Ron Stork, a senior policy advocate with Friends of the River, said the current emergency is precisely what he had feared.
“Our combined judgment at the time was that the Oroville Dam complex could not be used safely or confidently to conduct flood control operations,” Stork said in an interview Monday. He said the environmental groups had demanded “a proper spillway.”
“There isn’t one. It’s a spillway lip, a little bump on the top of a hill,” Stork said, explaining that having the bare hillside below the emergency spillway allows for major erosion damage to the hillside when water pours over as it did on Sunday.
Photos: Thousands evacuated near Oroville Dam in Calif.
At 770 feet high, the dam is the tallest in the country. It’s also California’s second-largest dam in volume and the largest in the State Water Project, a network of canals and pumping stations that move water from Northern California to the Central Valley and Southern California.

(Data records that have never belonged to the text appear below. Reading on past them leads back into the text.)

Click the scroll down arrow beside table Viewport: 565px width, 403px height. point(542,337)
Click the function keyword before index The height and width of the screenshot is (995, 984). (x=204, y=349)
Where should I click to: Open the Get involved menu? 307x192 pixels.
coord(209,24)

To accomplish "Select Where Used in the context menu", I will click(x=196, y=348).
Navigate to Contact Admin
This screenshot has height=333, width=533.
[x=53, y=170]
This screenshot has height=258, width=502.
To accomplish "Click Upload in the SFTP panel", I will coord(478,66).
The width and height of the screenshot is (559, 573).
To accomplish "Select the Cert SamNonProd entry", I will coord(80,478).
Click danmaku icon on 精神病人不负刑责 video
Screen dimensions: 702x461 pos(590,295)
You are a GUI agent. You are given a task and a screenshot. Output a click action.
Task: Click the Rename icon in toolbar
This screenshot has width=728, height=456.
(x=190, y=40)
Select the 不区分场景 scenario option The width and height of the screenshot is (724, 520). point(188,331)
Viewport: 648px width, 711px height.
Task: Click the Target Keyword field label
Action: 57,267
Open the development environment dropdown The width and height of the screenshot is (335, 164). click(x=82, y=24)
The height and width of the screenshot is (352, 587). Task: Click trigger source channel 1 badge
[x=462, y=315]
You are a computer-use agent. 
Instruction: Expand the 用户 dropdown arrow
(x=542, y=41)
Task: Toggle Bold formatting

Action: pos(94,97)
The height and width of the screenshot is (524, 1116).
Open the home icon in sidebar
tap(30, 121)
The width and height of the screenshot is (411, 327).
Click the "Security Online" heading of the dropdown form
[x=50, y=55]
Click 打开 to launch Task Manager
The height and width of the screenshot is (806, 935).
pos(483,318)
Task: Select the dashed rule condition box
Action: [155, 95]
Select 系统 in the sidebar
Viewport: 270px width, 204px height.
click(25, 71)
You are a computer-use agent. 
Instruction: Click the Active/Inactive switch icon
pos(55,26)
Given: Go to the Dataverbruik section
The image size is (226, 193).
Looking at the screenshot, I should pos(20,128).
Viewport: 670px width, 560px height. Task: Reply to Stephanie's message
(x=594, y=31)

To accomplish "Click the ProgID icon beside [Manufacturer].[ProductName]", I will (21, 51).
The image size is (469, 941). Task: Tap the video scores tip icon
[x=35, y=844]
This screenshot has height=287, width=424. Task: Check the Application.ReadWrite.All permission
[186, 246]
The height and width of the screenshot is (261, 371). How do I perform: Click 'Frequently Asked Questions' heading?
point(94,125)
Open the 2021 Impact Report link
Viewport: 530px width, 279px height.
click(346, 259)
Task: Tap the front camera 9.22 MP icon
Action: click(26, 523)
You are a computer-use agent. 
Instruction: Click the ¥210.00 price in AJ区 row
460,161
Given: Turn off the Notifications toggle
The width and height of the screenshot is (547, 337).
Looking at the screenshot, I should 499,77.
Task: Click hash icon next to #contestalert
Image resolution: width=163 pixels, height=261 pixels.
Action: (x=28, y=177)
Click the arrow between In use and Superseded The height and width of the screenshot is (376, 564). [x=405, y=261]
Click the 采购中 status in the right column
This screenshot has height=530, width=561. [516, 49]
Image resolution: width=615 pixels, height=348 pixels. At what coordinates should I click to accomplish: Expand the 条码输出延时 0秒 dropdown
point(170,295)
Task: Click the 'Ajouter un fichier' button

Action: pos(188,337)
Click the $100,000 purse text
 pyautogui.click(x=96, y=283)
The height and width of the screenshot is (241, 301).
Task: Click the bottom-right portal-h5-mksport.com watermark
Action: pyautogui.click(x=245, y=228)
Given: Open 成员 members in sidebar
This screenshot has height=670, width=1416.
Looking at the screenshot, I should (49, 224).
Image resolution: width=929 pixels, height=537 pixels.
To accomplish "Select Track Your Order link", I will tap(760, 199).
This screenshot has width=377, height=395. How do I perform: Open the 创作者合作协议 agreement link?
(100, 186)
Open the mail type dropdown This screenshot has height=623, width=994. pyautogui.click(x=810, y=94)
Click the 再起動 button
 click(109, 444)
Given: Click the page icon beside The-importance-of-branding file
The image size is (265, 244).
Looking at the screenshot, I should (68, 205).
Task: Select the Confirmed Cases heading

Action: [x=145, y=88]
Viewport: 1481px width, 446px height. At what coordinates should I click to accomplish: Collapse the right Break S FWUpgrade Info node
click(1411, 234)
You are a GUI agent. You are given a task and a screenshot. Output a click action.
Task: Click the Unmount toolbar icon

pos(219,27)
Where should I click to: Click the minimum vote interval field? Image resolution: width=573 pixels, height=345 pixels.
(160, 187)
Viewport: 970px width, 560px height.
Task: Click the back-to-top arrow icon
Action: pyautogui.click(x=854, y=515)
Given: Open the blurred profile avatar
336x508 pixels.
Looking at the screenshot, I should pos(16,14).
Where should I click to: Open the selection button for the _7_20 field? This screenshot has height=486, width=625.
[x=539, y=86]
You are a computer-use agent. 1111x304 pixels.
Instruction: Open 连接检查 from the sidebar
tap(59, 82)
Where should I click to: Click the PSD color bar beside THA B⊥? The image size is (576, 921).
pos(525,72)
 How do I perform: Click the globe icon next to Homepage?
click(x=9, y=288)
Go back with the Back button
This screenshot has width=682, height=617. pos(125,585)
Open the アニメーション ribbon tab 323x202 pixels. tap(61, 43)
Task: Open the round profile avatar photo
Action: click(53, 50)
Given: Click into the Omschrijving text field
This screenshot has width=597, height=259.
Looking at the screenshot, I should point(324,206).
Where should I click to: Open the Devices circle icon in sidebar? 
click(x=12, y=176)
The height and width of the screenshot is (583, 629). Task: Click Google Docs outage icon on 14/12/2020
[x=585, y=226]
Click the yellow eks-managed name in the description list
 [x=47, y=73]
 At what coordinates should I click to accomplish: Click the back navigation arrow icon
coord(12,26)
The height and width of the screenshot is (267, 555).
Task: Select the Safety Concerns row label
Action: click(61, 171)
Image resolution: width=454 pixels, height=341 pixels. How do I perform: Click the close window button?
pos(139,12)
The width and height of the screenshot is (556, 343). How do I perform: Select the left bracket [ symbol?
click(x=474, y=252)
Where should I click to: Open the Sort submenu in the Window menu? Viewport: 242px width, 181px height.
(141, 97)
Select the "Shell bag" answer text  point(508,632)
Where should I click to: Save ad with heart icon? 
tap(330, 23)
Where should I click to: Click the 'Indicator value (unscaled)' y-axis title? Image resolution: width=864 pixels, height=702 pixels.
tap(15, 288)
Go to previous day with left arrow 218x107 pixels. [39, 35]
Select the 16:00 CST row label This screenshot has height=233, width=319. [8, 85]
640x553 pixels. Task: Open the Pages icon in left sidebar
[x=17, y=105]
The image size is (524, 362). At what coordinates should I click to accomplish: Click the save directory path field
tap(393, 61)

It’s one of the key reservoirs in the system that stores water for the dry spring and summer months.
Building a concrete-armored spillway would have required water districts that rely on the State Water Project to absorb some increases in the costs of water, and Stork said they didn’t want to do that at the time.
“They didn’t want to pay for a second spillway, which almost failed last night,” Stork said. And as for state regulators, he said, “what they said is that the existing spillway is safe.”
The environmental groups’ warnings about the dam’s emergency spillway were first reported by the San Jose Mercury News.
Oroville Dam, located in the foothills of the Sierra Nevada east of the Sacramento Valley, was completed in 1968.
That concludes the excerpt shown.